The Tory grandee also blasted the “Burnham penalty” – warning that panic and uncertainty around the Manchester Mayor’s run to be Prime Minister would cost taxpayers £5.4billion, or £300 for every family in the country.
He said: “Andy Burnham is already costing us all money before the by-election writ has even been served.”
At a speech in central London he warned of “a deeper problem with economic and fiscal policy in our country” where politicians “frequently complain about reckless borrowing, too often those same politicians have nothing concrete to say as to what they would do about it.”
Helen Whately MP, Shadow Work and Pensions Secretary, said: “This is further proof Labour have utterly failed in government. Labour came to office without a plan and are now in open civil war while the country cries out for serious leadership.”

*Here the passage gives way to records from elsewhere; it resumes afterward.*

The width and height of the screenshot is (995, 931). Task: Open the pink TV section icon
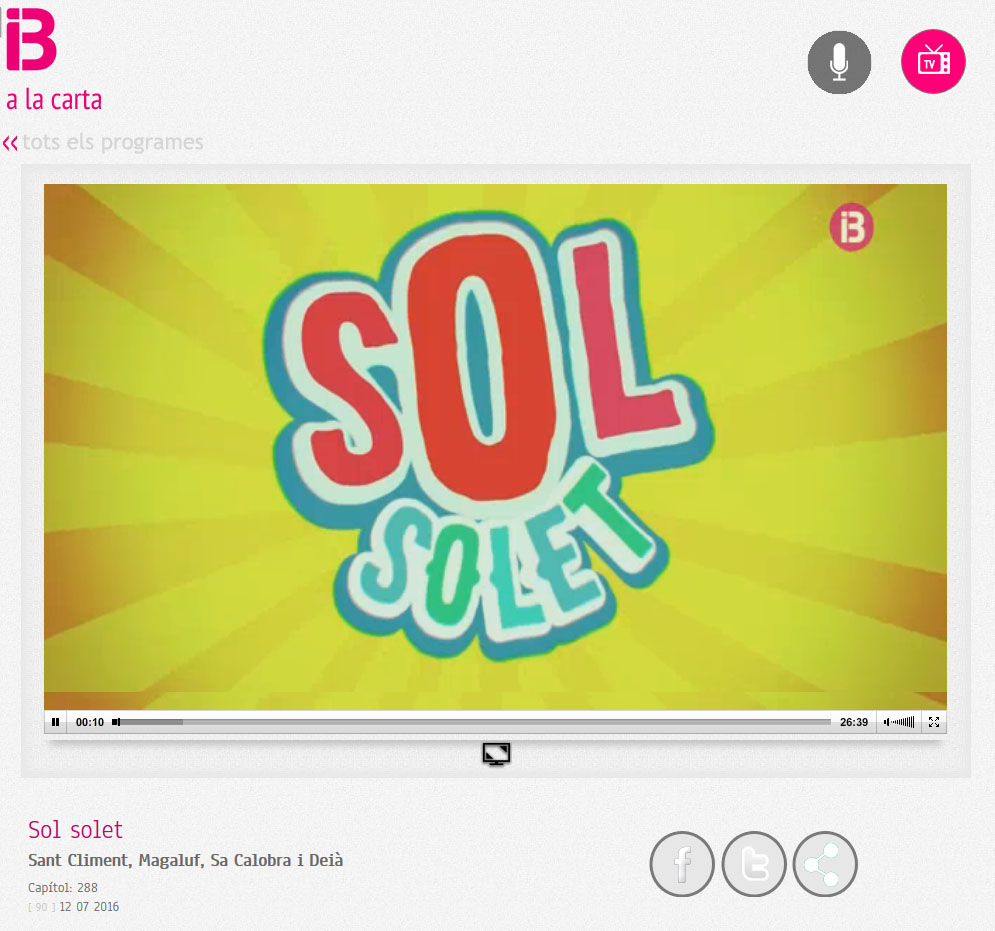click(933, 62)
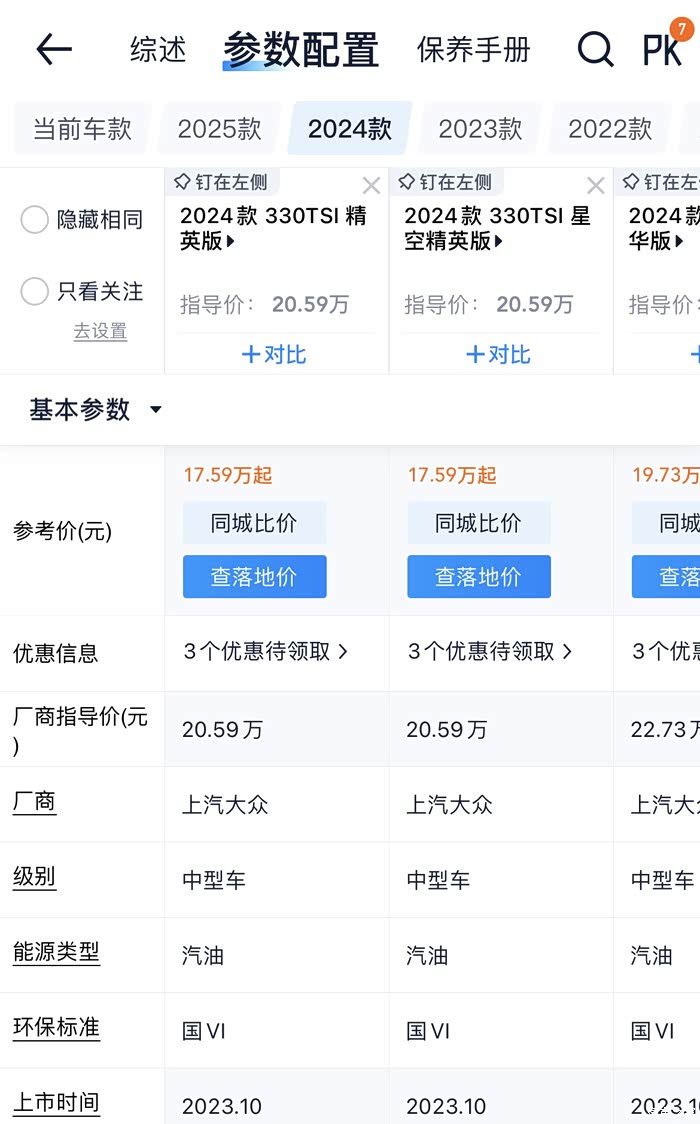Image resolution: width=700 pixels, height=1124 pixels.
Task: Select the 2025款 year tab
Action: click(219, 129)
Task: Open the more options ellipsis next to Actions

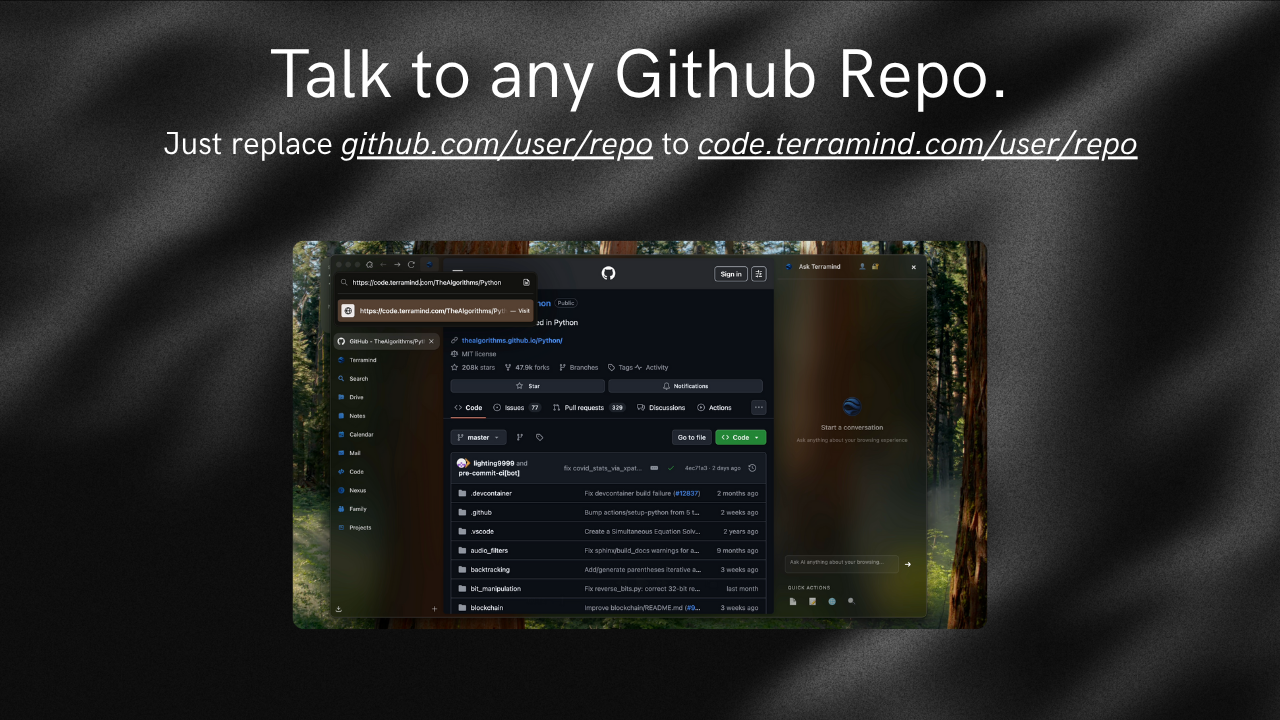Action: (759, 407)
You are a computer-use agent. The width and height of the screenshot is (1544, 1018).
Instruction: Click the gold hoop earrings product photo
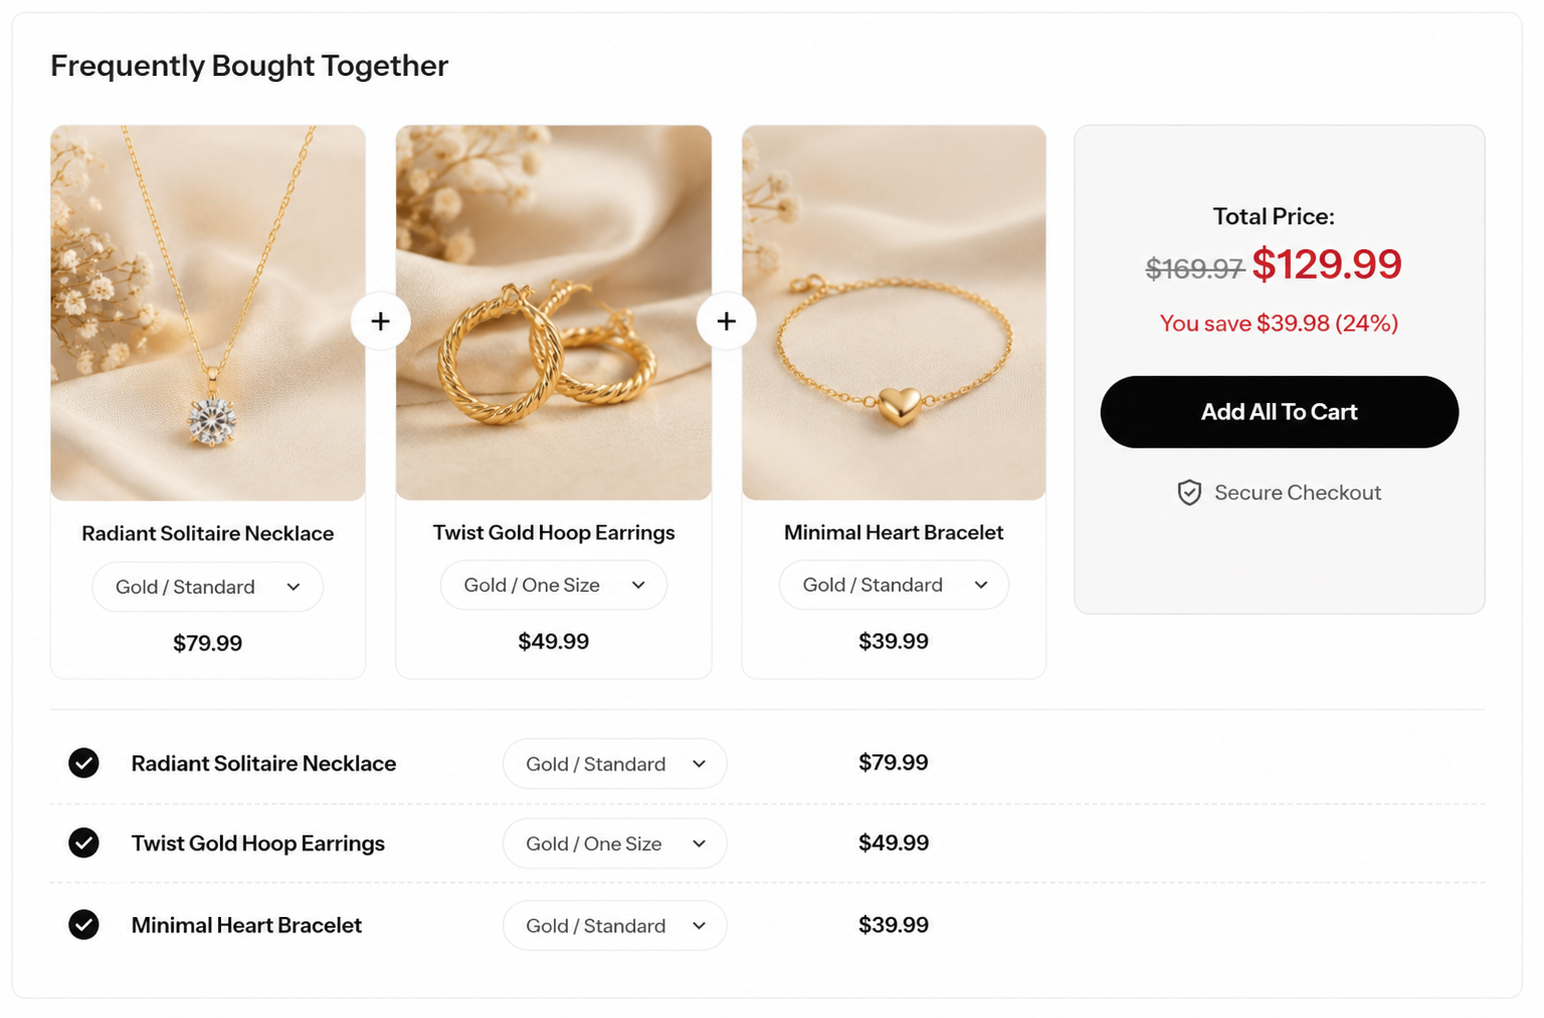(554, 313)
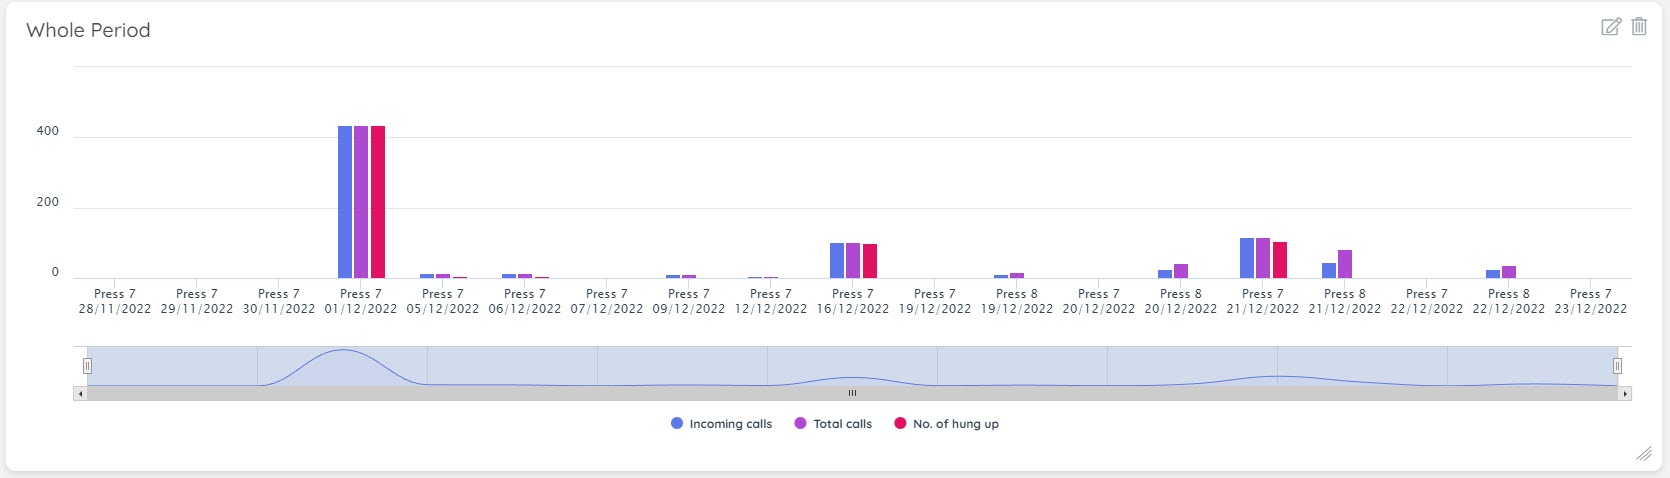The image size is (1670, 478).
Task: Click the blue Incoming calls bar for 01/12/2022
Action: coord(345,202)

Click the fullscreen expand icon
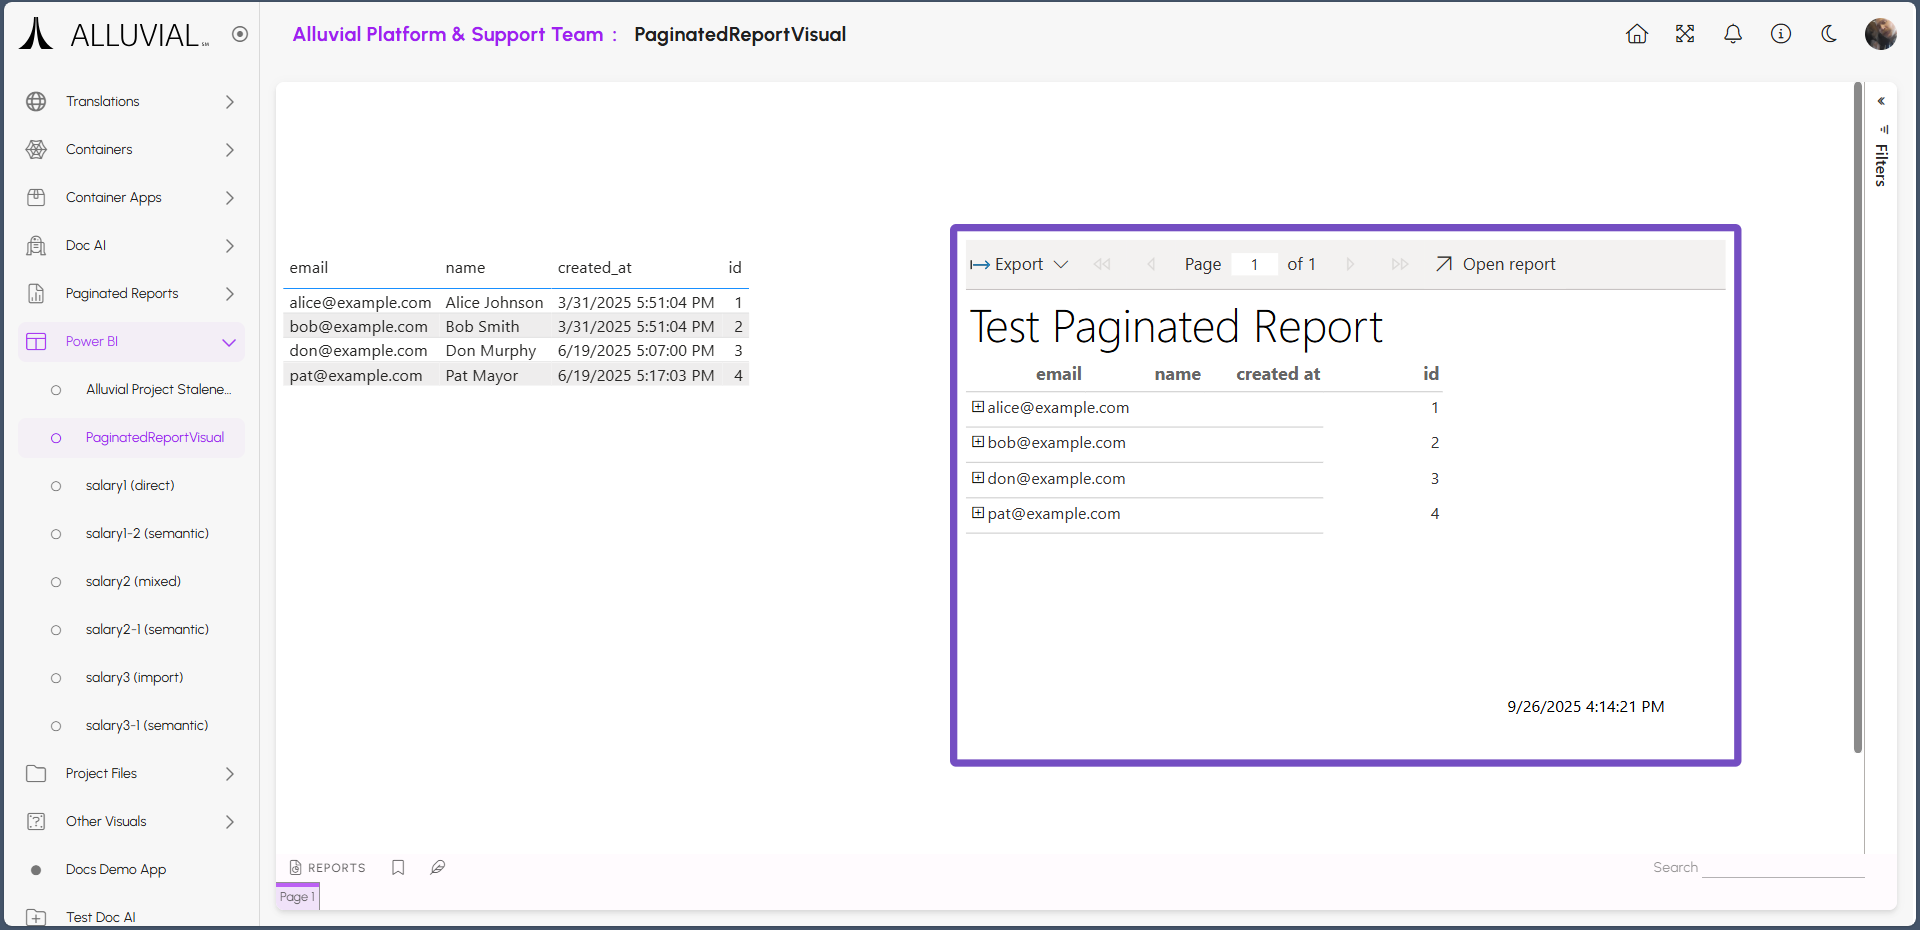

She said Labour had “returned the country to the same negative trend they’ve driven since they came into power with unemployment rising month after month.”
On Mr Burnham she warned: “They can change their leader but it’s still the same old Labour Party.”
But the Government welcomed the figures, with a spokesman saying: “Today’s figures show there were 416,000 more people in work than there was this time last year. While this is encouraging, we know the conflict in the Middle East is casting a shadow on the labour market.”
He added: “Thanks to the choices we have made, we are in a stronger position to deal with the continuing volatility and costs of the war in Iran with our economy ranking as the fastest growing of any European G7 country last year.”